The hunt for a Marine helicopter that vanished in Nepal was expanded Wednesday with four U.S. aircraft and hundreds of Nepalese troops joining the search.
However, there was no sign of the missing UH-1Y Huey which was carrying six Marines and two Nepalese service members.
Hours earlier, a powerful aftershock rocked Nepal and killed dozens more people.
At around 9:45 a.m. local time on Wednesday (midnight ET), two Marine MV-22B Osprey tiltrotor aircraft were launched from Kathmandu in search of the missing Huey, according to a statement from Joint Task Force 505 that is assisting with the Nepal relief effort.
These followed two UH-1Y Hueys that were launched around three hours earlier, the statement said. The two pairs of aircraft were with the Marine Medium Tiltrotor Squadron 262 and the Marine Light Attack Helicopter Squadron 469 respectively.
Army Col. Steve Warren, a spokesman for the Pentagon, said late Tuesday that the U.S. was hopeful the missing helicopter landed and merely was out of communication range. A military official told NBC News there is "no indication that there was a crash" but that the conclusion couldn't immediately be confirmed.
The Marines on board were equipped with a GPS device, a radio and an emergency beacon but that the helicopter was flying over difficult terrain, which might render the equipment ineffective, a U.S. defense official told NBC News on Tuesday.
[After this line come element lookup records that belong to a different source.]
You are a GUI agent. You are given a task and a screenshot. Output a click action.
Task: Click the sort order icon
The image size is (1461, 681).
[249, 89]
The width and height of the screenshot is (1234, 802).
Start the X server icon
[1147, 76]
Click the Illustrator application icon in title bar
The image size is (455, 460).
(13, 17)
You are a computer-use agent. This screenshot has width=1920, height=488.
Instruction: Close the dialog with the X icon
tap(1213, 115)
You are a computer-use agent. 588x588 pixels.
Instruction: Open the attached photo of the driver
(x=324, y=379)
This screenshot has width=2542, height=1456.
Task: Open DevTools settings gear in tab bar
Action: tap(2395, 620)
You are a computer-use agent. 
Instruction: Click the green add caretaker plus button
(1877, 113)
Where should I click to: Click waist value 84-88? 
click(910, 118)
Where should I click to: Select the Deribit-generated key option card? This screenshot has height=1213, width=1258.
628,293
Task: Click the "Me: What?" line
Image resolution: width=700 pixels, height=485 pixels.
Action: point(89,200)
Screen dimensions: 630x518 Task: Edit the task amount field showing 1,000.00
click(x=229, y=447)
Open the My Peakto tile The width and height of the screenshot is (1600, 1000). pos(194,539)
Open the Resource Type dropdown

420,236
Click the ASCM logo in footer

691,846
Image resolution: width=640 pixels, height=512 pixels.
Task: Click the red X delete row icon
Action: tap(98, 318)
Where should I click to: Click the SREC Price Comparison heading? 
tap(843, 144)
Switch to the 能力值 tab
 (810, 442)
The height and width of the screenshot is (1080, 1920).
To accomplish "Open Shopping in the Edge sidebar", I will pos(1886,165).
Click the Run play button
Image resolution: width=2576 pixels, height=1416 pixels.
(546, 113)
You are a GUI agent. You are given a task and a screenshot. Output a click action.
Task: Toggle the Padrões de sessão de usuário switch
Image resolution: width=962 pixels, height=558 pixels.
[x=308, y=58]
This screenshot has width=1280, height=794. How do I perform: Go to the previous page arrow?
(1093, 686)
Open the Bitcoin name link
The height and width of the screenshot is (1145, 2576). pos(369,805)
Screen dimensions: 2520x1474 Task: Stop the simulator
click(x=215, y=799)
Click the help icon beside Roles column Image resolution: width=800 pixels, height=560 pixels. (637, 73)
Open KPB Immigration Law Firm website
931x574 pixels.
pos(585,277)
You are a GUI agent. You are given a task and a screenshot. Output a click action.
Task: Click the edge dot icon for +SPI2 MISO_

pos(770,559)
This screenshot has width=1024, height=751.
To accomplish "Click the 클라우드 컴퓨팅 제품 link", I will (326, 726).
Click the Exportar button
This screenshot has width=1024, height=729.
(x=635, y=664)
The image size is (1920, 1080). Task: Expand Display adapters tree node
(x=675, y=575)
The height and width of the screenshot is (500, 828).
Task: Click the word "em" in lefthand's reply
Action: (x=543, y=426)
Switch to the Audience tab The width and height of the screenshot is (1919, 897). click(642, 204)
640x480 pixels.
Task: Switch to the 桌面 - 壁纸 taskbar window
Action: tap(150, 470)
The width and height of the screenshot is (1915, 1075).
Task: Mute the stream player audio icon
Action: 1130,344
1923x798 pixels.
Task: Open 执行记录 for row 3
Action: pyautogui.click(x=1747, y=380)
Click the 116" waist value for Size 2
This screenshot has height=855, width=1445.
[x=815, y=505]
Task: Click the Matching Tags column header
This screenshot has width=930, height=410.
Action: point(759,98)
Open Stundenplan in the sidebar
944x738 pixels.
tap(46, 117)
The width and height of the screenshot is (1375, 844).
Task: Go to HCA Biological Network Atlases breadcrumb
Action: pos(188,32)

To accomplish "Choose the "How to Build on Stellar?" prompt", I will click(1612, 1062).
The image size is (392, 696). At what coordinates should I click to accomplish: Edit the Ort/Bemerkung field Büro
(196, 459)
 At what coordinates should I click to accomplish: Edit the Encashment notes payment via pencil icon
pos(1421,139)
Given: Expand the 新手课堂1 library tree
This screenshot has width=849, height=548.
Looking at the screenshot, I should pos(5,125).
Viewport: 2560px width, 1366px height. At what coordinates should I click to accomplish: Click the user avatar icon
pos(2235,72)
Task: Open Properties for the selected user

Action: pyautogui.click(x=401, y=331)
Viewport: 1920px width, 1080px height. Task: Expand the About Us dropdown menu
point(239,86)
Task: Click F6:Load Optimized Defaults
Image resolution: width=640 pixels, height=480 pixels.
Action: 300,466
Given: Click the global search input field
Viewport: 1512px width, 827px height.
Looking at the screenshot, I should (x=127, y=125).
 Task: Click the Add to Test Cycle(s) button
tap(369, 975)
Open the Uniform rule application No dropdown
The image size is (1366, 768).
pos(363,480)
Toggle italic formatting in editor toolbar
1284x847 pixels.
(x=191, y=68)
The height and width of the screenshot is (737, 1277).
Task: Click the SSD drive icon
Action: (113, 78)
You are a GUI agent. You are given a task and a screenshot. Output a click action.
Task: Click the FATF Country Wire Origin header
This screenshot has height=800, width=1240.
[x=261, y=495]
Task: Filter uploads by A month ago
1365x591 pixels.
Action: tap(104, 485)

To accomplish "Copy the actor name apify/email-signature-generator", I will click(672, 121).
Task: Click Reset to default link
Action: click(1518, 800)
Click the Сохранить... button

The helicopter had been delivering aid in the Dolakha district, one of the hardest hit by the April 25 quake, and stopped responding near the village of Charikot. The DoD said the aircraft did not issue a distress call.
Major Rajan Dahal, second-in-command of Nepal’s Barda Bahadur Battalion, told Reuters that more than 400 ground troops were also involved in the search.
However, one Nepal Home Ministry official told the news agency that she feared the search was diverting resources from relief and rescue work.
"The work of sending relief and rescuing the injured people to hospitals has been delayed due to this," Laxmi Prasad Dhal told Reuters.
NBC News' Alexander Smith and Reuters contributed to this report.